Polacy tylko w trzecim secie nawiązali walkę z rywalami, co zaowocowało wygraną partią. W dwóch poierwszych setach praktycznie od początku do końca musieli gonić rywali.
Liderem polskiej druzyny był Bartosz Kurek, zdobywca 23 punktów. W rosyjskiej ekipie 17 "oczek" zanotował Wołkow, a o jeden mniej Michajłow. Polacy zaliczyli pięć skutecznych bloków i trzy asy. "Sborna" miała ich - odpowiednio - 12 i 9.
Obie drużyny rywalizowały ze sobą pod koniec maja w drugiej kolejce spotkań fazy interkontynentalnej. Biało-czerwoni zwyciężyli w Krakowie 3:0.
Rosjanie mieli wówczas w składzie wielu młodych graczy, których wspierał doświadczony Dmitrij Muserski.
Z tygodnia na tydzień jednak spisywali się coraz lepiej.

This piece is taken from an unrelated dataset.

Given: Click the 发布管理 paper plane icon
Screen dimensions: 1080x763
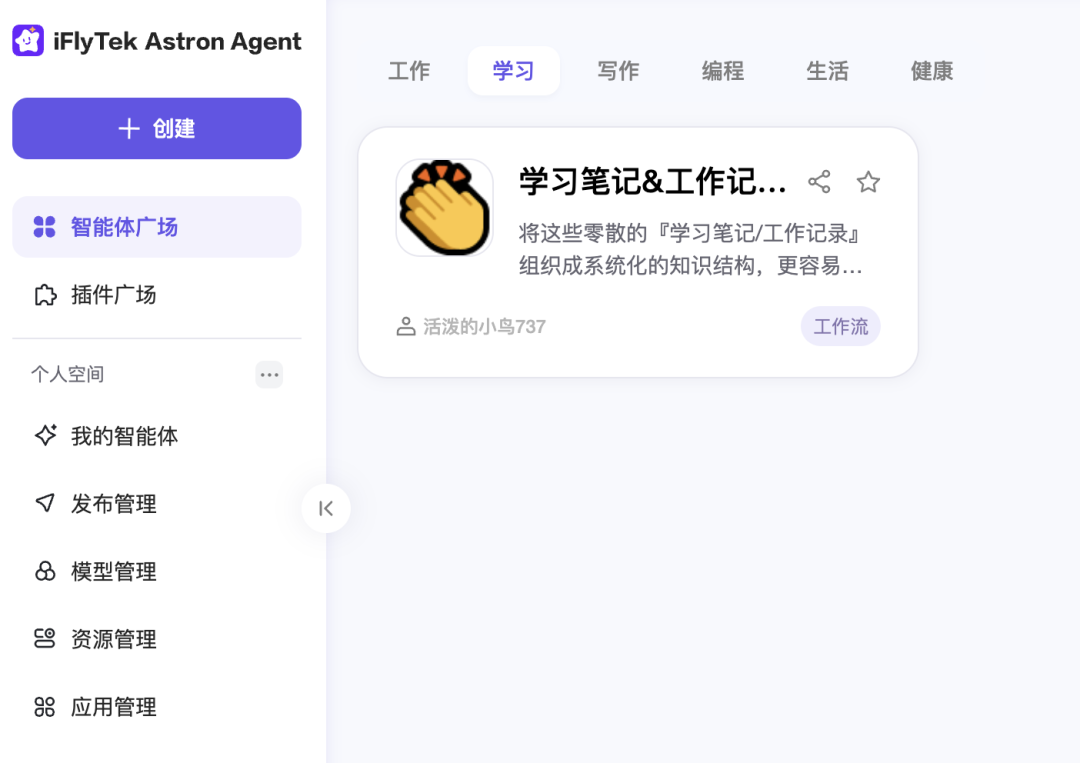Looking at the screenshot, I should coord(45,503).
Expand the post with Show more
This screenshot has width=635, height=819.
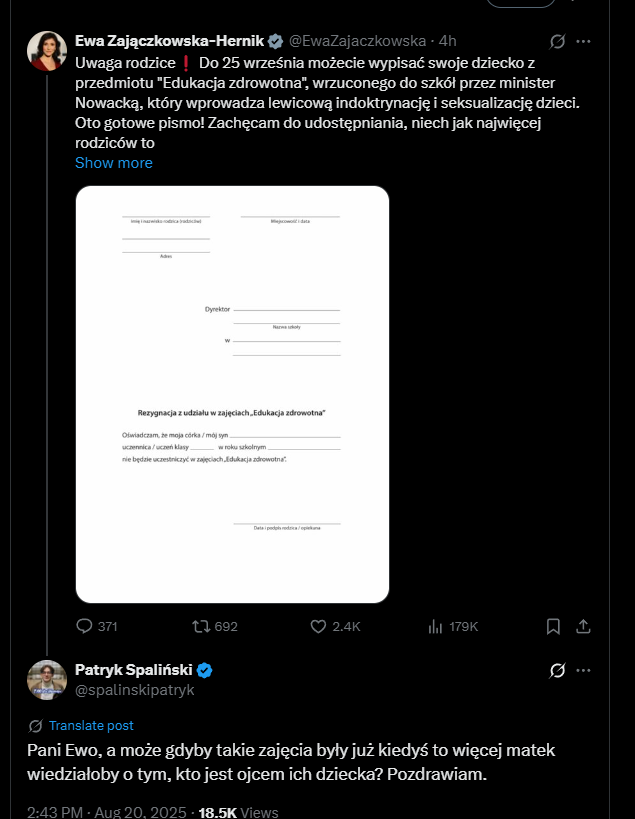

W fazie interkontynentalnej trener Sergiej Szlapnikow oszczędzał kilka swoich gwiazd - atakującego Maksyma Michajłowa i środkowego Artema Wołwicza.
Zgodnie z przewidywaniami Polaków, zabrał ich jednak już do Lille i okazali się kluczowymi postaciami w środowym spotkaniu.
Turniej finałowy rozgrywany jest nietypowo - choć akurat w Polsce są to znane okoliczności - na stadionie piłkarskim.
Polska-Rosja 1:3 (18:25, 23:25, 25:18, 17:25)
Polska: Kurek, Łomacz, Śliwka, Kochanowski, Bieniek, Kwolek, Zatorski (libero) oraz Szalpuk, Lemański, Drzyzga, Muzaj, Schulz, Bednorz
Rosja: Kowalew, Wołwicz, Wołkow, Muserski, Michajłow, Kliuka, Sokołow (libero), Kabeszow (libero) oraz Poletajew, Kobzar.